=== Input ===
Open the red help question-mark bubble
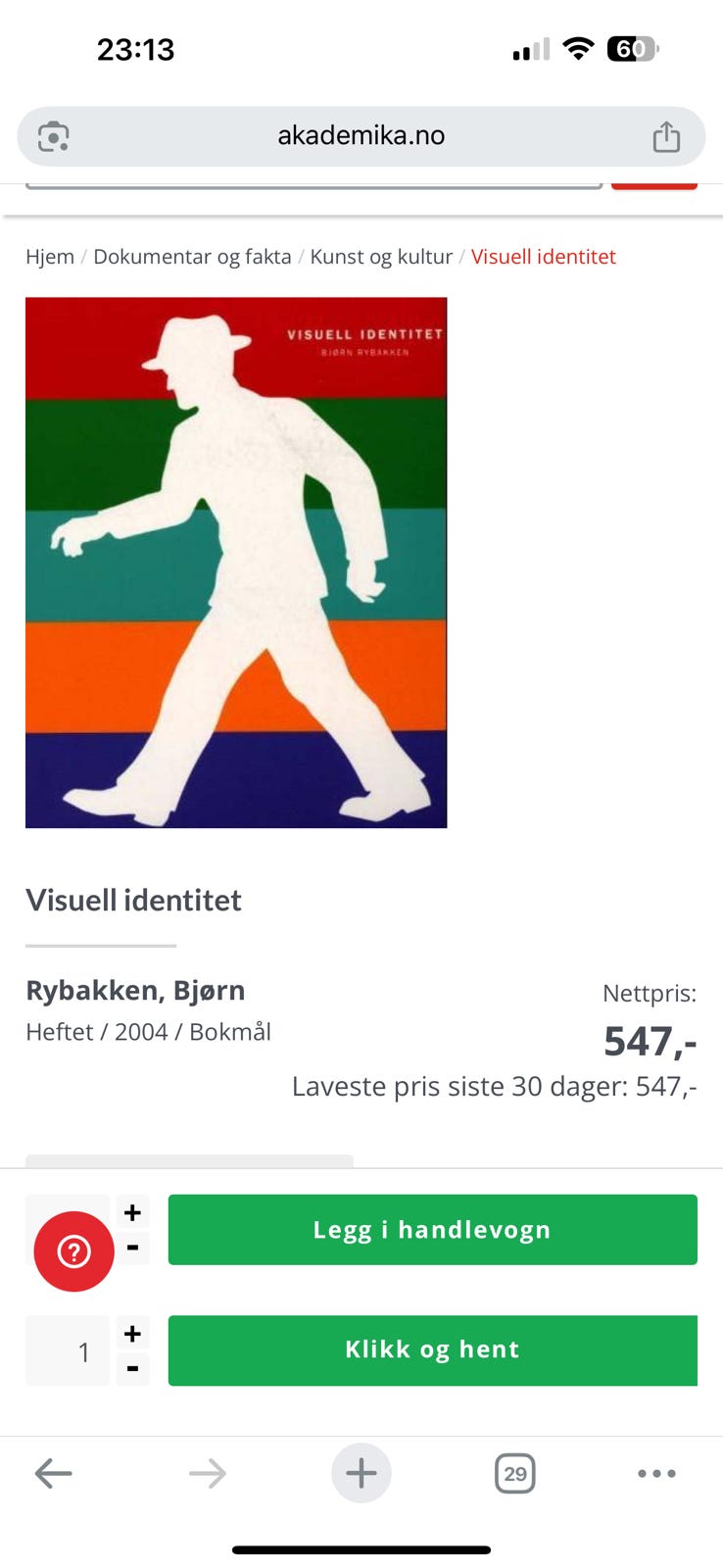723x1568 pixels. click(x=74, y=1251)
===
=== Input ===
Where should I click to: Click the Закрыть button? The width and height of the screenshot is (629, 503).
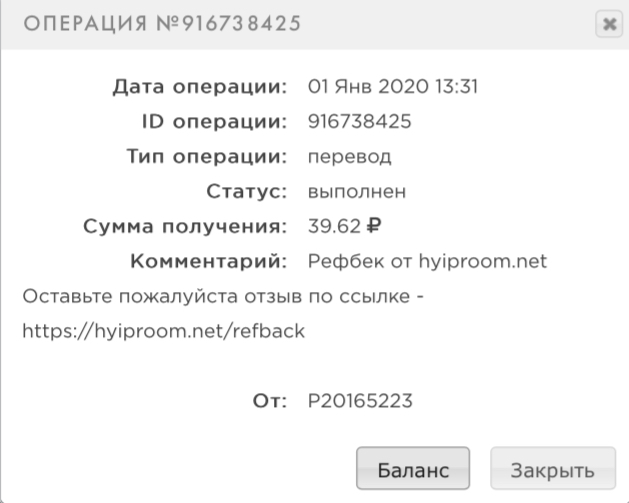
===
=== Input ===
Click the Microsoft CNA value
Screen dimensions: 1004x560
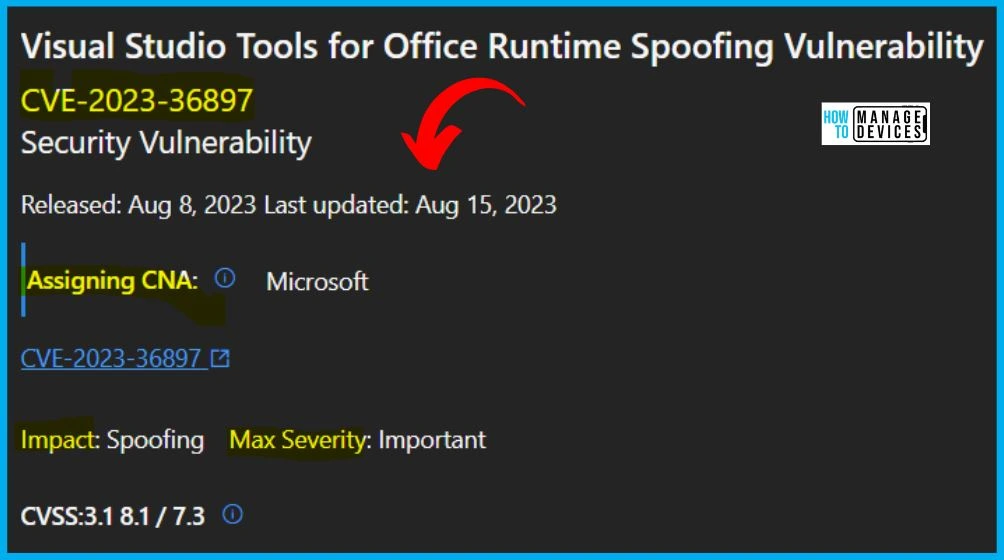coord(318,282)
===
Scale the material from the line with "Click the Microsoft CNA value" to the line with "coord(318,282)", both included. Write those lines out again, requests and all, with every coordinate in the answers multiplied by 0.85 and rounded to a whole number (halves round up), and leave out the pictures.

Click the Microsoft CNA value
Screen dimensions: 1004x560
coord(270,240)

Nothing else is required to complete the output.